A Single Drop of Blood
You will go on a feeding frenzy from start to finish in Maneater. About the only time you will not be chomping is when there is no food or you are running away. Starting as a pup you are roughly one meter (about 3 feet) long. You can eat anything you kill but you will have to devour pieces if it is physically larger than you. The combat controls are very easy to pick up; just be careful of RSI when fighting shark hunters. The left trigger is used to swim faster while the right is to bite. If you hold down the right trigger, her mouth stays open. Hold the trigger after a bite and you can thrash your victim using the right stick. During bounty fights, you will make good use of both triggers along with the left and right shoulder buttons. Left is a tail whip that smacks and damages anything it touches. Mutations add secondary effects like poison and stun. The right shoulder button is for evasion; you will press this continuously as humans never stop shooting at you. This all happens in an environment of 360° motion that feels perfectly natural unlike some space combat games. Tripwire did a great job handling the overall movement of the shark.

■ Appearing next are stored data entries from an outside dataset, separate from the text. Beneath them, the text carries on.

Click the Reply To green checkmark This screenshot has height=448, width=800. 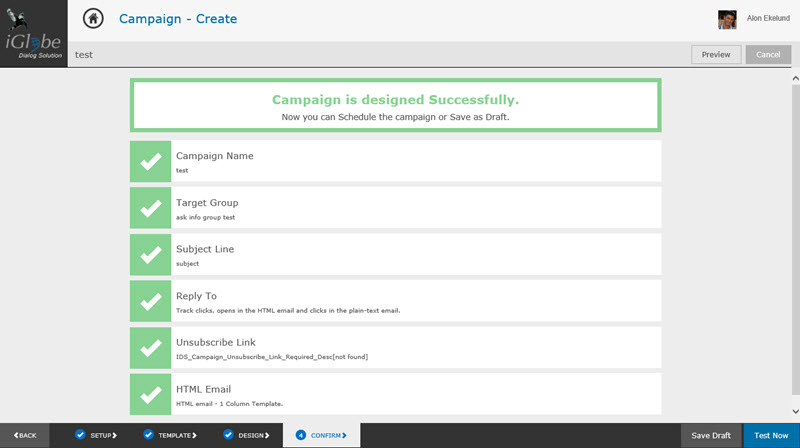point(151,301)
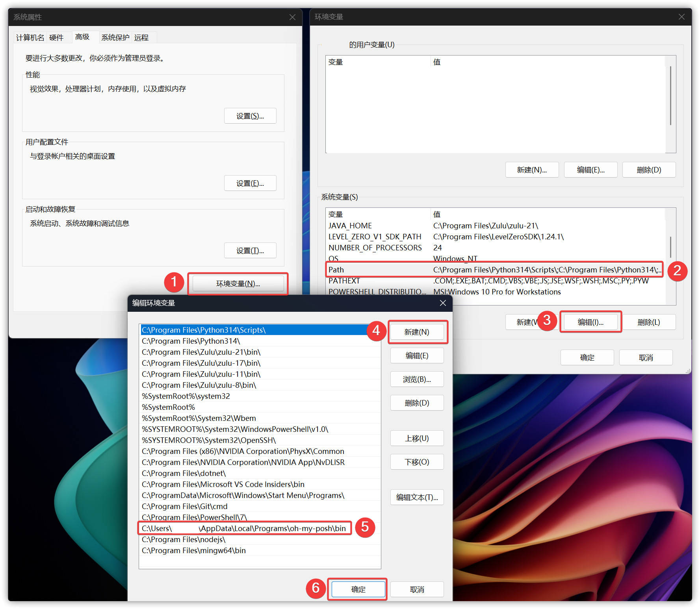Click 删除(D) under user variables

pyautogui.click(x=649, y=170)
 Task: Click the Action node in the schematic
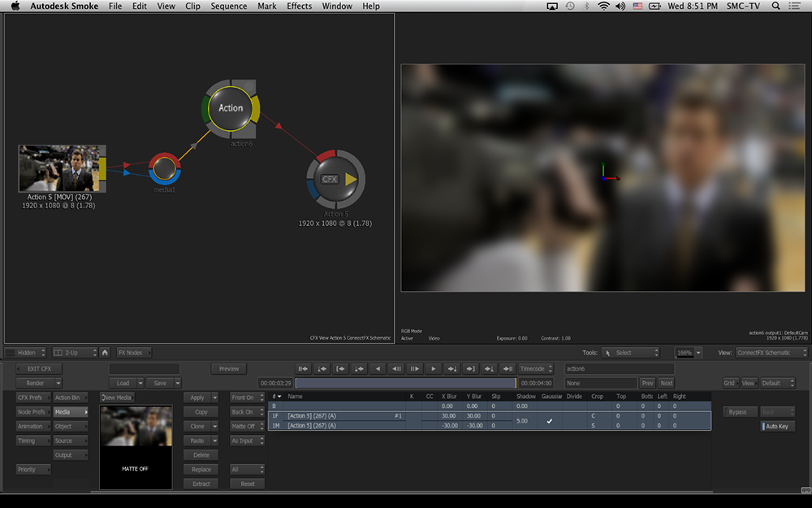(x=230, y=108)
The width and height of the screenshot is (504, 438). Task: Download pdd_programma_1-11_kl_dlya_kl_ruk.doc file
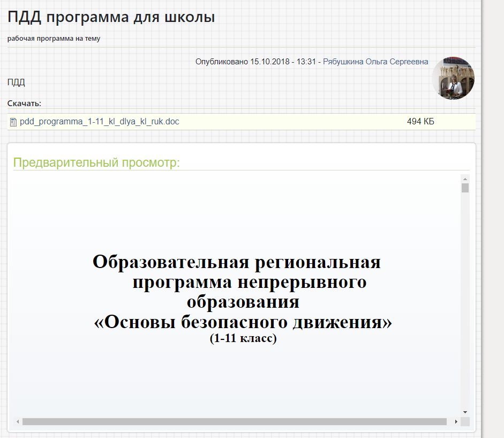99,121
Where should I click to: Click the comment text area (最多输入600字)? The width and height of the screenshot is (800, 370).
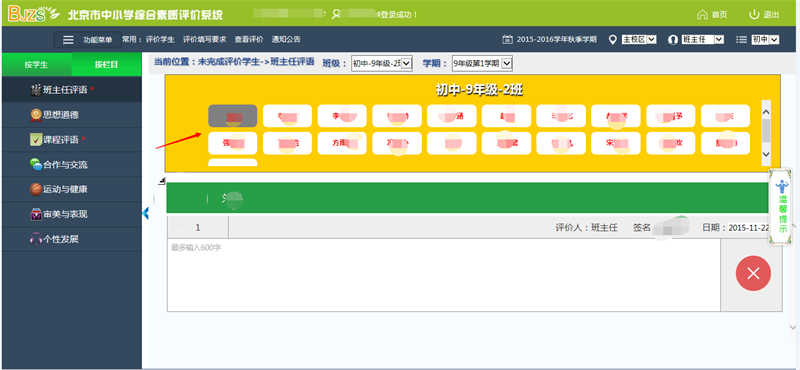tap(443, 275)
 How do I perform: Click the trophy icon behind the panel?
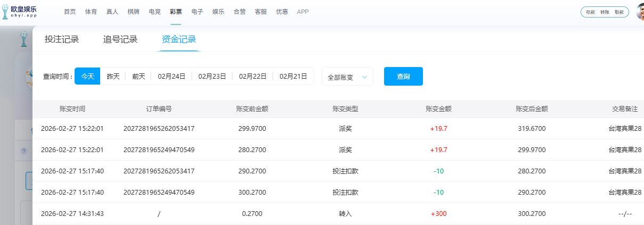coord(23,39)
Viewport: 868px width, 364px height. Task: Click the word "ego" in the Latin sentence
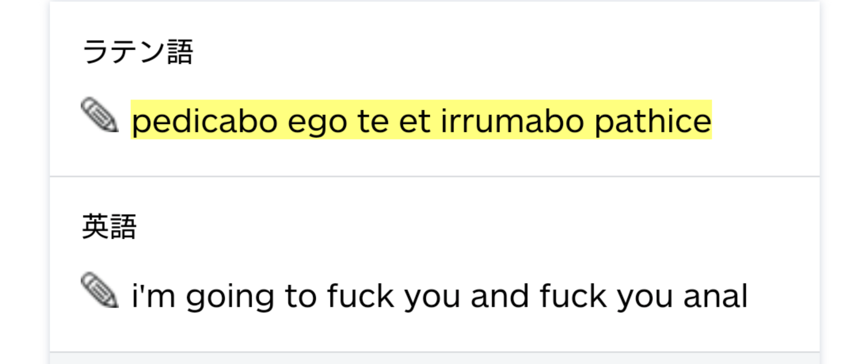(317, 122)
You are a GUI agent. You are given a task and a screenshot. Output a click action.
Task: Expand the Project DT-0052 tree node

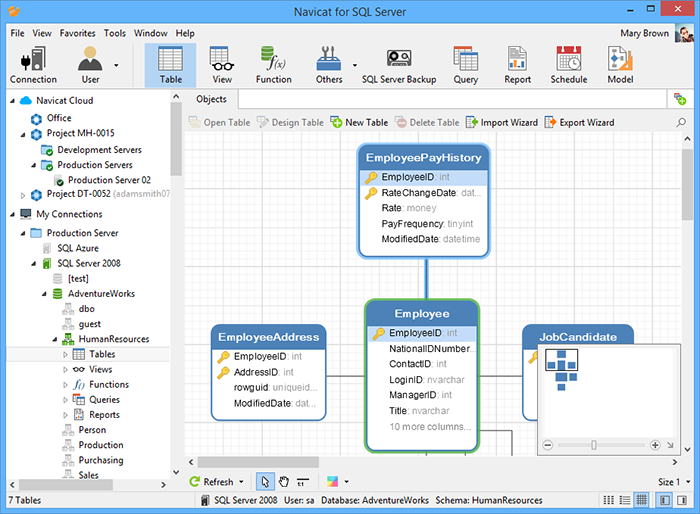coord(24,194)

It's hard out there for a pup
She's living in a teenage wasteland
The hardships of adult life
The Bone Evolution wrecks boats
The Bio-Electric Evolution lets you stun enemies
Rosie, the Apex Alligator
The Apex Barracuda
The Apex Mako took a golf ball to the eye
Mob-wait, copyright… The Apex Sperm Whale
A Different Kind of ‘Graphic'
Maneater is a full of vicious and brutal depictions of dismemberment. Sharks are known to disable larger opponents so they cannot fight back. Our protagonist here is no different. I thought the game was glitched early on during my first fight with an alligator. After a while it had stopped moving but I had not killed it as yet. The reason was that our lovely lady shark had ripped all of its limbs off and it could no longer swim properly. Sharks get all three fins and their tails ripped off and this is gloriously detailed. Here is a look at some of the brutality that Maneater offers. Even this clip does not do full justice.

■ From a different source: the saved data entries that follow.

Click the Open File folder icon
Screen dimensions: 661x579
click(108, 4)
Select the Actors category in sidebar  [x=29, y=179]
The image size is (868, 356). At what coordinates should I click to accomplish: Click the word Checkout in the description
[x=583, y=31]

They Better Get the Water Right!
Thankfully, Tripwire did just that. The surface water effects are beautiful. Underwater, you have multiple effects in place. Near the surface, the day/night cycle gives you visibility based upon the amount of sun hitting the water. Many of the playable areas are shallow (for a shark), so things do not get really dark until you reach The Gulf. The open ocean of the Gulf is where Maneater shines in terms of visuals. The vast area makes the best use of light and shadow in the entire game. In contrast, Fawtick Bayou is shallow and full of vegetation and debris. You witness a fair amount of asset pop-in and aliasing on plants when they get too close. The above video shows how loading and rendering can be an eyesore. This is running on a PS4 Pro, so I cannot say if the experience is better on PC or Xbox One.
Verdict – Is Maneater Dead in the Water?
I started off with the excitement that I felt for this game. That excitement has waned. I got Maneater in the mail late evening on May 21st. By early evening May 24th I was done with the game – 100% completion, platinum trophy. I did not rush through as I had to work those days. The game is way too short. I thought the “shaRkPG” would have some length to it; you can complete it in under twenty hours. Regardless of the budget price tag, I expected so much more from the game.

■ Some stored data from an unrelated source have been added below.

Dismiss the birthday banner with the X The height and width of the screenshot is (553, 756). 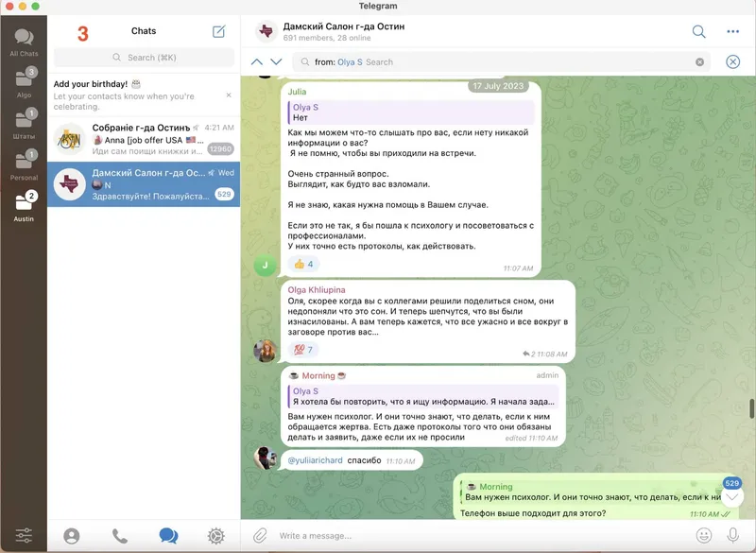pyautogui.click(x=229, y=95)
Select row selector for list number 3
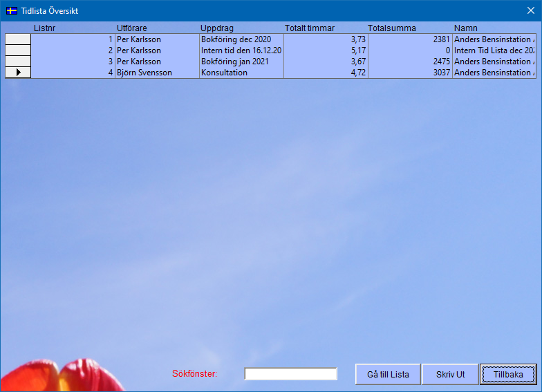542x392 pixels. coord(19,62)
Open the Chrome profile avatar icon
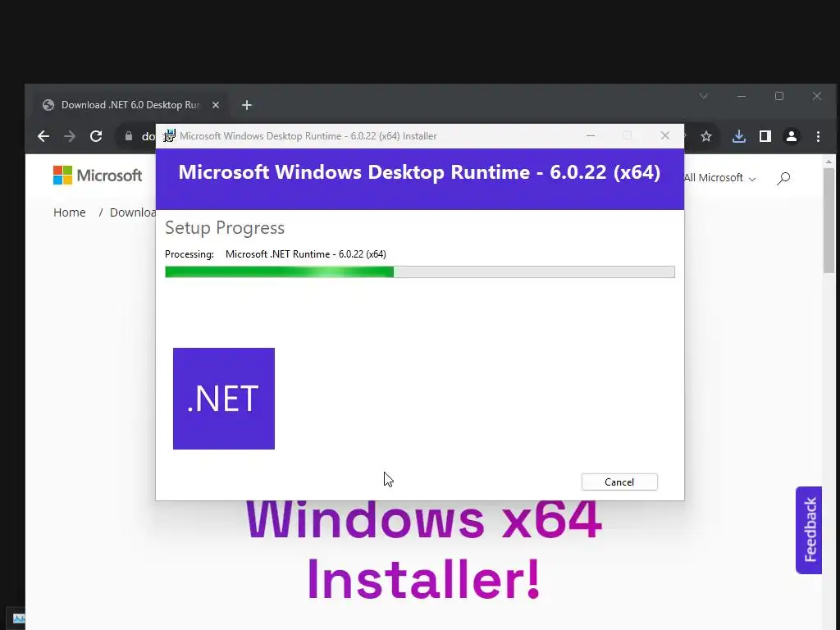 point(792,137)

The literal meat of the game is not meaty enough. The early areas are tough because you are a newborn shark pup. Come back as an adult or larger and you will literally tear through everything. This leaves The Gulf as what should be the true playground. Unfortunately, each area only has one Apex (boss) and the Sperm Whale was an extremely underwhelming fight. After poisoning it, it kinda sat there and let me tear it to pieces. The level cap is also bothersome. Calling something “Mega” that is barely larger than some real Great Whites felt lame. A sequel would need some real open water exploration and the ability to attack much larger prey.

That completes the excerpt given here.